Data provided -
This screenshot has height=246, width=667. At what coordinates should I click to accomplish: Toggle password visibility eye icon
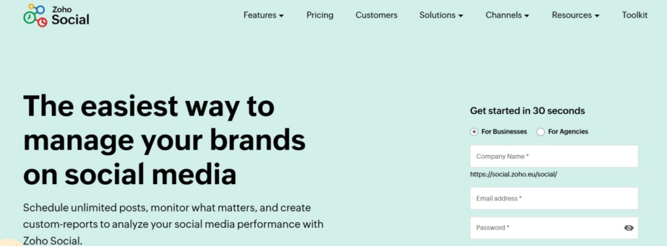coord(629,228)
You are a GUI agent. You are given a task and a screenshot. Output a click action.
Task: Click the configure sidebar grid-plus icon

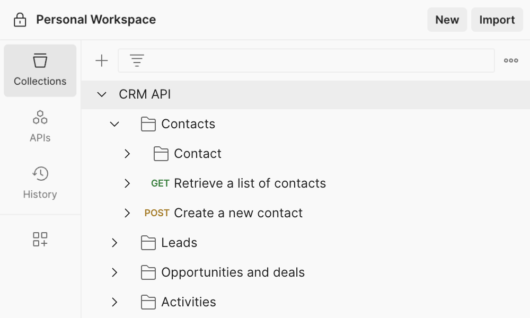pos(40,240)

What to work on -
With pictures excluded, copy exactly the lines from the line containing "You are a GUI" through the last line of the listing above, both ends included.

Solution to this exercise -
You are a GUI agent. You are given a task and a screenshot. Output a click action.
Task: Click the configure sidebar grid-plus icon

pos(40,240)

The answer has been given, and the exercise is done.